Metin bölümü:
Ülkedeki
toplumsal gelişmeleri izleyenler, Başbakan’ın konuşmalarını izleyenler görüyorlar
ki, bu ülkenin başbakanı da polisi de olaylara şahin tavrıyla yaklaşıyor. Ve
bunun dozu her geçen gün artıyor.
Başbakanımızın
hoşgörüsü her geçen güz azalıyor.
Başbakan
herhangi bir konuda yargının kararını beğenmeyince hemen tavrını koyuyor.
‘’Nedir bu yargıdan çektiğimiz? Şu kuvvetler ayrılığı bizim elimizi kolumuzu
bağlıyor. Hükümetin uygulamalarına yargı engel olursa hükümet nasıl başarılı
olacak?’’
Yani yargı
hükümetin işlerine karışmasın demek istiyor.
Zaman zaman
yargının siyasi iktidarın işini zorlaştırdığı, ona engel olduğu olmuştur.
Yargının haksız yere siyasi partiler hakkında dava açtığı, onları kapattığını
hep yaşadık. Yargıya o gücü veren yasalardı, anayasaydı. Demokrasiden yana olan
güçlü iktidarlar demokratik bir anayasa yapmayınca, yasaları
demokratikleştirmeyince bunlar hep olacaktır.
Ama bir
ülkede yargı da iktidarın dümen suyuna girmemelidir.
Başbakan,
demokrasinin üzerine oturduğu kuvvetler ayrılığı sisteminden rahatsız. Sorun
sadece yargı değil ama bu kez de yargıyı ele aldı. Aslında başbakanın yargıdan
beklediği görev bellidir.
Yargı
kişiler arasındaki sorunlara baksın.
Yargı
muhalefetin her türlü müracaatını ret etsin, muhalefeti engellesin.
Ama yargı
hükümetin her yaptığına destek versin, onun alacağı yanlış kararlar da olsa ona
karışmasın. Daha doğrusu her konuda başbakan karar versin olsun bitsin.
Başbakan son
zamanlarda sürekli asker ve polisi savunur oldu.
Başbakan
ODTÜ’ye gidecek. Öğrencilerin tepkisi var. Öğrenciler protesto edecekler.
Polis derhal
kraldan çok kralcı kesiliyor. Ne kadar biber gazı varsa yükleniyor, geçiyor
saldırıya. Amirler ne verdiyse sonuna kadar kullanıyorlar.
Öyle güç
kullanımının orantısından bahsetmek falan mümkün değil. Öğrenci öldüresiye
dövülecek. Olmadı plastik mermiyle yaralanacak.
Nitekim bir
öğrenci, başına gelen plastik mermiyle komalık oldu.
Buna üniversite
yönetiminin, rektörün yüreği dayanmıyor. Açıklama yapıp polisin orantısız güç
kullanımını eleştiriyor. ‘’Polisin üniversitede ne işi var’’ diye soruyor.

Gösterilen veriler:
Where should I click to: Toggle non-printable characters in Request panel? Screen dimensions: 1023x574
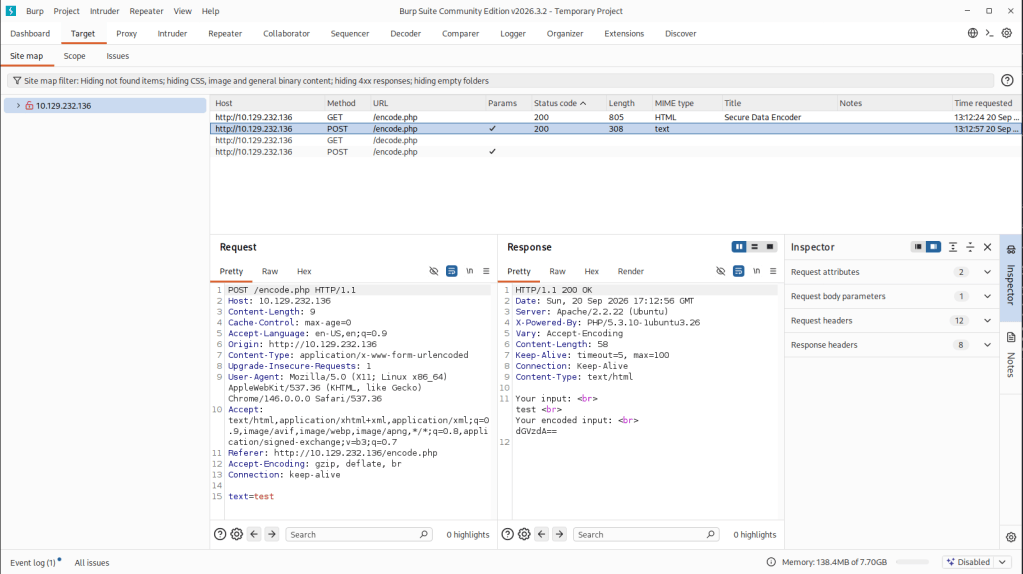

Yapılacaklar:
(a) Başbakan ve yargı üzerine yazıya göre, başına plastik mermi gelen öğrenciye ne oldu?
(b) Başbakan ve yargı üzerine yazıdaki "Başbakan son" ile "plastik mermiyle yaralanacak." arasındaki bölümü, bu ikisi de dahil olmak üzere, lütfen hiçbir değişiklik yapmadan yeniden yazın.
(c) Başbakan ve yargı üzerine yazıyı, son cümlesinden sonrasını getirerek devam ettirin.

Beklenen yanıtlar:
(a) Öğrenci komalık oldu.

(b)
Başbakan son
zamanlarda sürekli asker ve polisi savunur oldu.
Başbakan
ODTÜ’ye gidecek. Öğrencilerin tepkisi var. Öğrenciler protesto edecekler.
Polis derhal
kraldan çok kralcı kesiliyor. Ne kadar biber gazı varsa yükleniyor, geçiyor
saldırıya. Amirler ne verdiyse sonuna kadar kullanıyorlar.
Öyle güç
kullanımının orantısından bahsetmek falan mümkün değil. Öğrenci öldüresiye
dövülecek. Olmadı plastik mermiyle yaralanacak.

(c)
Vay sen
misin bunu diyen. Buna Polisin derhal cevap vermesi yetmiyor. Direk başbakan
devreye girip, TV’lerden açıklama yapıyor.
‘’Bu
rektörden ne olur?
Bu hocaların
yetiştirdiği öğrenciden ne olur? Senin yetiştirdiğin öğrenci buysa, vay bu
memleketin haline!’’
Takip edin,
o rektörün başına neler gelecek?
Bu gidişle
kimse, hiçbir konuda ses çıkaramaz olacak.
Gazetelerde
kimlerin yazıp yazmayacağına bile karışan, talimat veren başbakan hiç
üniversite konusunda sessiz kalır mı? Elbette konuşacak.
Polis ise
tam da bu başbakana göre polis. Emniyet müdürünün gözü kulağı haberlerde,
başbakan ne diyecek diye takipte.
Cumartesi
akşam TV’ler haberleri veriyor.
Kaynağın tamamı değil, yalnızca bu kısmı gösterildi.